Bin selbst auch kein großer Fan von JRPGs, kann aber mitunter doch Spaß dran haben: Baten Kaitos (leider nur knapp über die Hälfte gespielt) und Tales of Symphonia (3 mal(?) durch) fand ich sehr gelungen. Tales of ist wohl die einzige Reihe, die mir immer mal wieder ins Auge springt, und so stehen zumindest Tales of the Abyss (3DS) und Tales of Versperia (360) im Regal, wenn auch beide nicht durchgespielt. Vesperia würde ich wahrscheinlich Ende des Jahres auch noch einmal kaufen, um es dann auf der Switch zu beenden.

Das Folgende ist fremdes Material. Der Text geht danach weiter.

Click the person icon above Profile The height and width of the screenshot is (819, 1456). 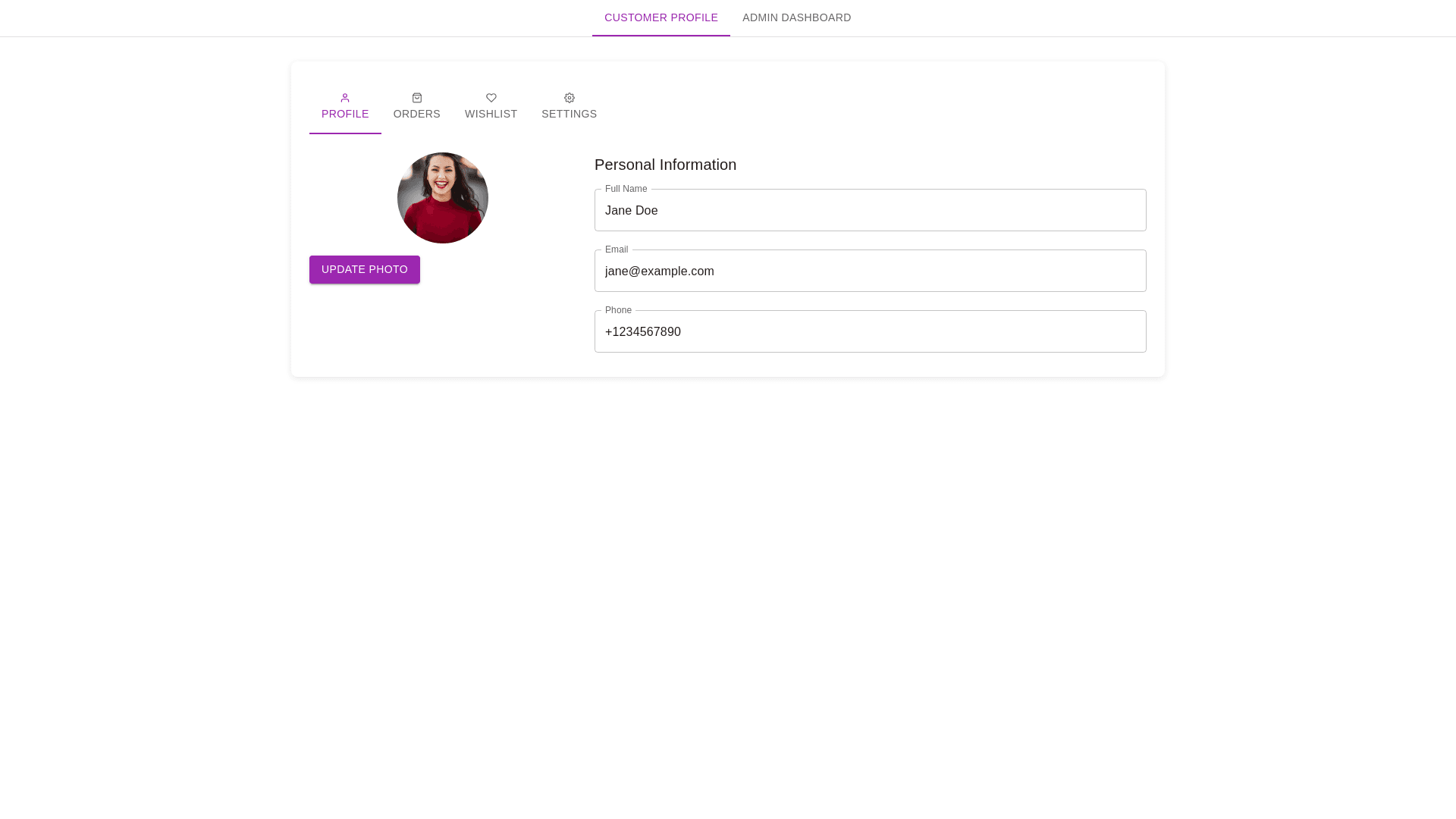345,98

Aber auch abseits von JRPGs sind RPGs eher seltener in der Konsole, dann oft aufgrund des Franchises: Mario & Luigi, Pokemon, Paper Mario oder South Park hätte ich sonst wohl nicht gespielt, auch Titel wie Golf Story locken mich hauptsächlich durch den Golf-Part.

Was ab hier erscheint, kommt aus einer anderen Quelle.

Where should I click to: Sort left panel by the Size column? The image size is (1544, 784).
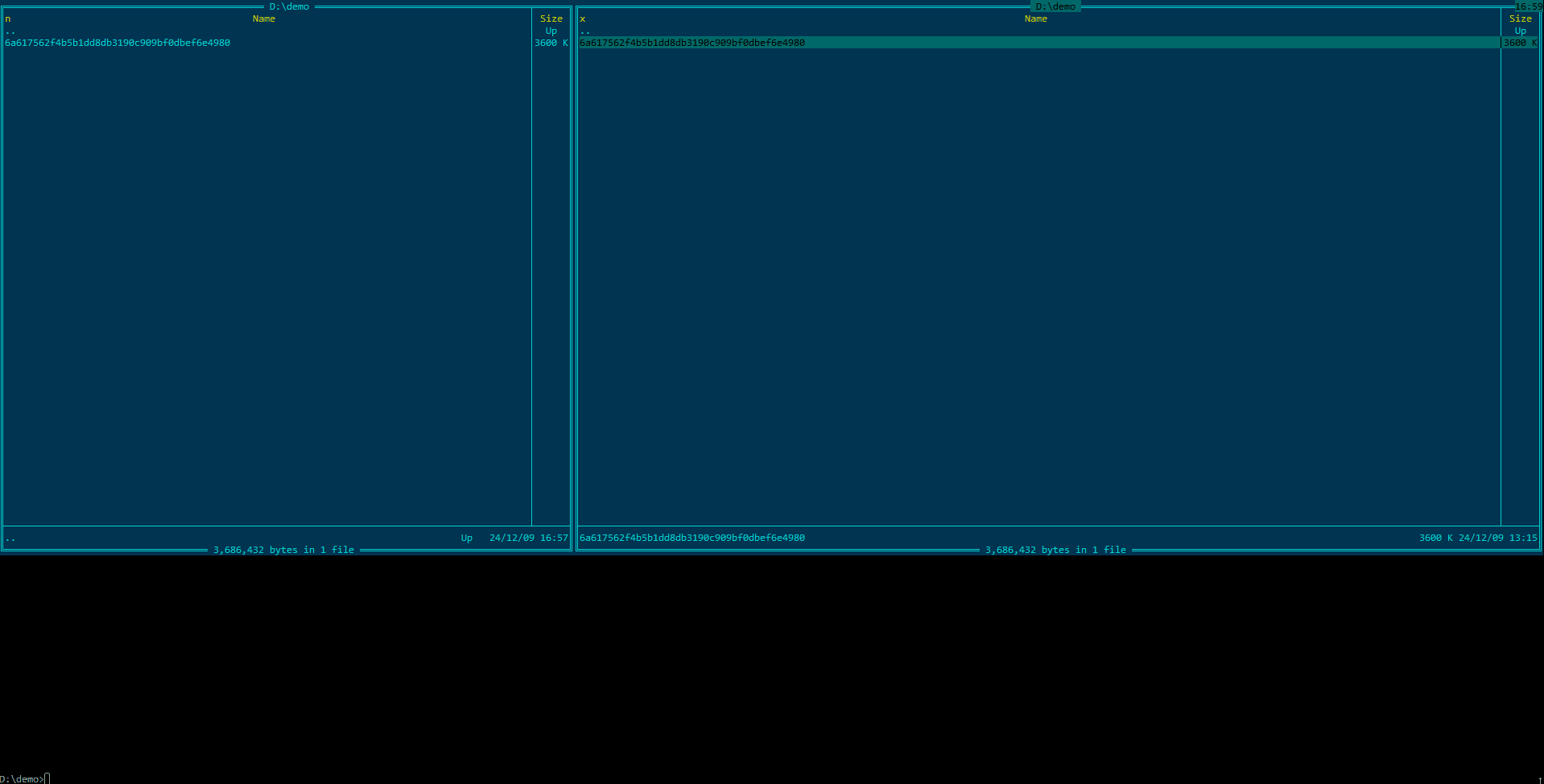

Woran es bei mir jedoch scheitert: die Zeit. Ich denke mir dann immer: Ich könnte jetzt entweder 100 Stunden in dieses eine Spiel investieren, oder aber in dieser Zeit 5-6 unterschiedliche Spiele spielen. Zumal es bei mir immer wieder Phasen gibt, wo ich wirklich wenig bis kaum Zeit zum Zocken habe bzw. meine Zeit dann lieber in Filme oder Serien investiere. Und dann ist es leichter, wieder ein komplett neues bzw. ein sehr kurzweiliges Spiel anzumachen, als dann z.B. noch 3 Wochen Pause wieder neu in so ein Mammut-RPG rein zu finden. Unter dem Strich kann ich mich daher einer Passage anschließen, die Andy im Gegenartikel aufgreift: Westliche Spiele setzen meist auf ein Spielerlebnis, wo man sofort (wenn auch vielleicht etwas seichter) unterhalten und abgeholt wird, und dann auch in halbwegs überschaubarer Zeit damit abschließen kann. Das passt einfach besser in meinen Alltag, auch wenn das Preis-Leistungs-Verhältnis dann vielleicht schlechter ist.

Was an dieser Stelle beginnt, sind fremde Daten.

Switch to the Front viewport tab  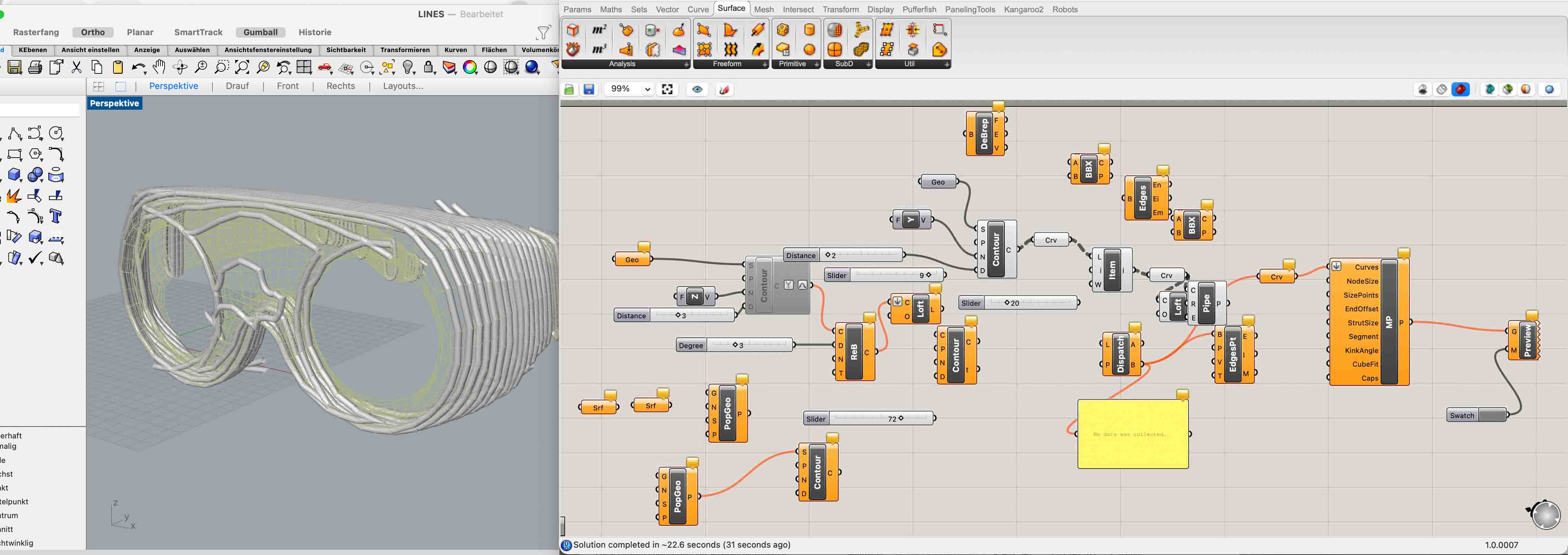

Ich persönlich spiele JRPGs, weil ich a) ein großer Fan von Fantasy- und Sci-Fi-Kram bin (das kommt bei Naturwissenschaftlern ja recht häufig vor) und b) damit ein bisschen meine Kindheit bewahre, in der ich gern Animeserien geschaut habe. Einfach mal um die Welt reisen, ein farbenfrohes Abenteuer mit gerne auch mal überdrehten Charakteren und einer nicht unbedingt realistischen Welt erleben, mit der Macht der Freundschaft Imperatoren und böse Götter bekämpfen - ich liebe das einfach. Und ich mag rundenbasierte Kampfsysteme sehr.
Persona 5 war letztes Jajr aber ein absolutes Highlight, dass mit einergeilen Story all deine Kritikpunkte so souverän zusammenführt, dass du es schon mal zocken solltest.